**Task prompt:** Print every line of the material exactly.

*** Opening Data to process ***

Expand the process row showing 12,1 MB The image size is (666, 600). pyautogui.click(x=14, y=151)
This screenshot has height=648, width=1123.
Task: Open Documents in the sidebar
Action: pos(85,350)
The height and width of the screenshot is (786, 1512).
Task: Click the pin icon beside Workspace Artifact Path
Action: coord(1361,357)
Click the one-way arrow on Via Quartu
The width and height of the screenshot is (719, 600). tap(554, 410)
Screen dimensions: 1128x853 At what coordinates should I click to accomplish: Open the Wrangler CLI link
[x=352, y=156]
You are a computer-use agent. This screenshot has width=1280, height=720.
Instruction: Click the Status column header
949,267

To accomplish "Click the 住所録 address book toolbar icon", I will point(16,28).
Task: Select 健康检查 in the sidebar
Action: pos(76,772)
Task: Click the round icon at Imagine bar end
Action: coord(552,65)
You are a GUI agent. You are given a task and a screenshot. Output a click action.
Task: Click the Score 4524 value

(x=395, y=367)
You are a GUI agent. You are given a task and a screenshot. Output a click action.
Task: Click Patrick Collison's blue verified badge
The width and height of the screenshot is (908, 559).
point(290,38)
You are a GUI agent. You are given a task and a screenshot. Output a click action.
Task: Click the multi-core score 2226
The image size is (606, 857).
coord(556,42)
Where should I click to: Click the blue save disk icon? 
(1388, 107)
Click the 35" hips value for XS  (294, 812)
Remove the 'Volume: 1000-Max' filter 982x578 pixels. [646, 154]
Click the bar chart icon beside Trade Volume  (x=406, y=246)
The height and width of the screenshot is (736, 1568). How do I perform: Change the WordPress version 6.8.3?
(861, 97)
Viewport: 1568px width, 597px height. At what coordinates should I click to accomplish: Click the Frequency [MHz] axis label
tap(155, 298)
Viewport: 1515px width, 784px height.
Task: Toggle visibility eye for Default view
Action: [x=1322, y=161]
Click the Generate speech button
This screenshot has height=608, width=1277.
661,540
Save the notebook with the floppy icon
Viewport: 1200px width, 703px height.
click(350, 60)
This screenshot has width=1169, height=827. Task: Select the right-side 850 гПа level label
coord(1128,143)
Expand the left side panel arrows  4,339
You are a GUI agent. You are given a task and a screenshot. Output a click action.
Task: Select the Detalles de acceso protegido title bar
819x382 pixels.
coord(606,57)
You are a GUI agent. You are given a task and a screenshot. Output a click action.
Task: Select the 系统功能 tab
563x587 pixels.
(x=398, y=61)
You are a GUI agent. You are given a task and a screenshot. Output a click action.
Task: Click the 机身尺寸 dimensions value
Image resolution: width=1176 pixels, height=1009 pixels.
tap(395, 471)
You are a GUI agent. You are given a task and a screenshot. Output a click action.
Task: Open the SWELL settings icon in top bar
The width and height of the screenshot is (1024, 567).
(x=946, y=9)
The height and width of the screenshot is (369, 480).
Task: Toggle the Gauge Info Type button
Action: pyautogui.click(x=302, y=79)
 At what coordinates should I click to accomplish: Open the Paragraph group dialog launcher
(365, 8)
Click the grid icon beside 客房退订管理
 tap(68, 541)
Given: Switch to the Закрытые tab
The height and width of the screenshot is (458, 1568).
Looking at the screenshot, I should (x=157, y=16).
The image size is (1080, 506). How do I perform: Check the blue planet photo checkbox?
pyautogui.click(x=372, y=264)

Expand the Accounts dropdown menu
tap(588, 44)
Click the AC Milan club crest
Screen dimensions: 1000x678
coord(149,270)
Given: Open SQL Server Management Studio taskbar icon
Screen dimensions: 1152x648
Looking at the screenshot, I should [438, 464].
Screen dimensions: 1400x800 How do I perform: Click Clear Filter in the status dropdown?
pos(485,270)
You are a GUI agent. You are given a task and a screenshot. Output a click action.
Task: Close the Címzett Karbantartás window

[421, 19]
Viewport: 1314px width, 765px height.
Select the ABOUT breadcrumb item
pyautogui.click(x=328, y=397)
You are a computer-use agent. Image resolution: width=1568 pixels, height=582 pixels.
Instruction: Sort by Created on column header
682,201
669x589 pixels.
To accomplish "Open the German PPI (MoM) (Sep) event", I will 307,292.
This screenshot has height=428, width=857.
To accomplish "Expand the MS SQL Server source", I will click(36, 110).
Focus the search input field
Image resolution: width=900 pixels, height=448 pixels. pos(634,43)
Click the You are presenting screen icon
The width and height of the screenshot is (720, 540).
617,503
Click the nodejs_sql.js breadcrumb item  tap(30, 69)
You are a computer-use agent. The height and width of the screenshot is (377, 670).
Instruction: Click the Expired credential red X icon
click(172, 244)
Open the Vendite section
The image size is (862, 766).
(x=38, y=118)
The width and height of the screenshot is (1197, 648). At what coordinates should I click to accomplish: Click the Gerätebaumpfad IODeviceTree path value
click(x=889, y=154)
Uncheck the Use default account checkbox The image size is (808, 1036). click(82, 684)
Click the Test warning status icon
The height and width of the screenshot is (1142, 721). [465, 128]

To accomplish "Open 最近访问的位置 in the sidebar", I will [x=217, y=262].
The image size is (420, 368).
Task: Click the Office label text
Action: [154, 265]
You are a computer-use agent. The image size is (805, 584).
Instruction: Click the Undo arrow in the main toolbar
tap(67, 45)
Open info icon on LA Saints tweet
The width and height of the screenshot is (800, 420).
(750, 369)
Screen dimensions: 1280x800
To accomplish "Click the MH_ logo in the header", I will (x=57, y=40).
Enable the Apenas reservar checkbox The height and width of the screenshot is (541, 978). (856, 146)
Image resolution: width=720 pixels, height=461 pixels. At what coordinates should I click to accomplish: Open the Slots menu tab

*** Closing Data to process ***

**Exercise output:**
Expand the process row showing 12,1 MB The image size is (666, 600). pyautogui.click(x=14, y=151)
This screenshot has height=648, width=1123.
Task: Open Documents in the sidebar
Action: pos(85,350)
The height and width of the screenshot is (786, 1512).
Task: Click the pin icon beside Workspace Artifact Path
Action: coord(1361,357)
Click the one-way arrow on Via Quartu
The width and height of the screenshot is (719, 600). tap(554, 410)
Screen dimensions: 1128x853 At what coordinates should I click to accomplish: Open the Wrangler CLI link
[x=352, y=156]
You are a computer-use agent. This screenshot has width=1280, height=720.
Instruction: Click the Status column header
949,267

To accomplish "Click the 住所録 address book toolbar icon", I will point(16,28).
Task: Select 健康检查 in the sidebar
Action: pos(76,772)
Task: Click the round icon at Imagine bar end
Action: coord(552,65)
You are a GUI agent. You are given a task and a screenshot. Output a click action.
Task: Click the Score 4524 value

(x=395, y=367)
You are a GUI agent. You are given a task and a screenshot. Output a click action.
Task: Click Patrick Collison's blue verified badge
The width and height of the screenshot is (908, 559).
point(290,38)
You are a GUI agent. You are given a task and a screenshot. Output a click action.
Task: Click the multi-core score 2226
The image size is (606, 857).
coord(556,42)
Where should I click to: Click the blue save disk icon? 
(1388, 107)
Click the 35" hips value for XS  (294, 812)
Remove the 'Volume: 1000-Max' filter 982x578 pixels. [646, 154]
Click the bar chart icon beside Trade Volume  (x=406, y=246)
The height and width of the screenshot is (736, 1568). How do I perform: Change the WordPress version 6.8.3?
(861, 97)
Viewport: 1568px width, 597px height. At what coordinates should I click to accomplish: Click the Frequency [MHz] axis label
tap(155, 298)
Viewport: 1515px width, 784px height.
Task: Toggle visibility eye for Default view
Action: [x=1322, y=161]
Click the Generate speech button
This screenshot has height=608, width=1277.
661,540
Save the notebook with the floppy icon
Viewport: 1200px width, 703px height.
click(350, 60)
This screenshot has width=1169, height=827. Task: Select the right-side 850 гПа level label
coord(1128,143)
Expand the left side panel arrows  4,339
You are a GUI agent. You are given a task and a screenshot. Output a click action.
Task: Select the Detalles de acceso protegido title bar
819x382 pixels.
coord(606,57)
You are a GUI agent. You are given a task and a screenshot. Output a click action.
Task: Select the 系统功能 tab
563x587 pixels.
(x=398, y=61)
You are a GUI agent. You are given a task and a screenshot. Output a click action.
Task: Click the 机身尺寸 dimensions value
Image resolution: width=1176 pixels, height=1009 pixels.
tap(395, 471)
You are a GUI agent. You are given a task and a screenshot. Output a click action.
Task: Open the SWELL settings icon in top bar
The width and height of the screenshot is (1024, 567).
(x=946, y=9)
The height and width of the screenshot is (369, 480).
Task: Toggle the Gauge Info Type button
Action: pyautogui.click(x=302, y=79)
 At what coordinates should I click to accomplish: Open the Paragraph group dialog launcher
(365, 8)
Click the grid icon beside 客房退订管理
 tap(68, 541)
Given: Switch to the Закрытые tab
The height and width of the screenshot is (458, 1568).
Looking at the screenshot, I should (x=157, y=16).
The image size is (1080, 506). How do I perform: Check the blue planet photo checkbox?
pyautogui.click(x=372, y=264)

Expand the Accounts dropdown menu
tap(588, 44)
Click the AC Milan club crest
Screen dimensions: 1000x678
coord(149,270)
Given: Open SQL Server Management Studio taskbar icon
Screen dimensions: 1152x648
Looking at the screenshot, I should [438, 464].
Screen dimensions: 1400x800 How do I perform: Click Clear Filter in the status dropdown?
pos(485,270)
You are a GUI agent. You are given a task and a screenshot. Output a click action.
Task: Close the Címzett Karbantartás window

[421, 19]
Viewport: 1314px width, 765px height.
Select the ABOUT breadcrumb item
pyautogui.click(x=328, y=397)
You are a computer-use agent. Image resolution: width=1568 pixels, height=582 pixels.
Instruction: Sort by Created on column header
682,201
669x589 pixels.
To accomplish "Open the German PPI (MoM) (Sep) event", I will 307,292.
This screenshot has height=428, width=857.
To accomplish "Expand the MS SQL Server source", I will click(36, 110).
Focus the search input field
Image resolution: width=900 pixels, height=448 pixels. pos(634,43)
Click the You are presenting screen icon
The width and height of the screenshot is (720, 540).
617,503
Click the nodejs_sql.js breadcrumb item  tap(30, 69)
You are a computer-use agent. The height and width of the screenshot is (377, 670).
Instruction: Click the Expired credential red X icon
click(172, 244)
Open the Vendite section
The image size is (862, 766).
(x=38, y=118)
The width and height of the screenshot is (1197, 648). At what coordinates should I click to accomplish: Click the Gerätebaumpfad IODeviceTree path value
click(x=889, y=154)
Uncheck the Use default account checkbox The image size is (808, 1036). click(82, 684)
Click the Test warning status icon
The height and width of the screenshot is (1142, 721). [465, 128]

To accomplish "Open 最近访问的位置 in the sidebar", I will [x=217, y=262].
The image size is (420, 368).
Task: Click the Office label text
Action: [154, 265]
You are a computer-use agent. The image size is (805, 584).
Instruction: Click the Undo arrow in the main toolbar
tap(67, 45)
Open info icon on LA Saints tweet
The width and height of the screenshot is (800, 420).
(750, 369)
Screen dimensions: 1280x800
To accomplish "Click the MH_ logo in the header", I will (x=57, y=40).
Enable the Apenas reservar checkbox The height and width of the screenshot is (541, 978). (856, 146)
Image resolution: width=720 pixels, height=461 pixels. At what coordinates should I click to accomplish: Open the Slots menu tab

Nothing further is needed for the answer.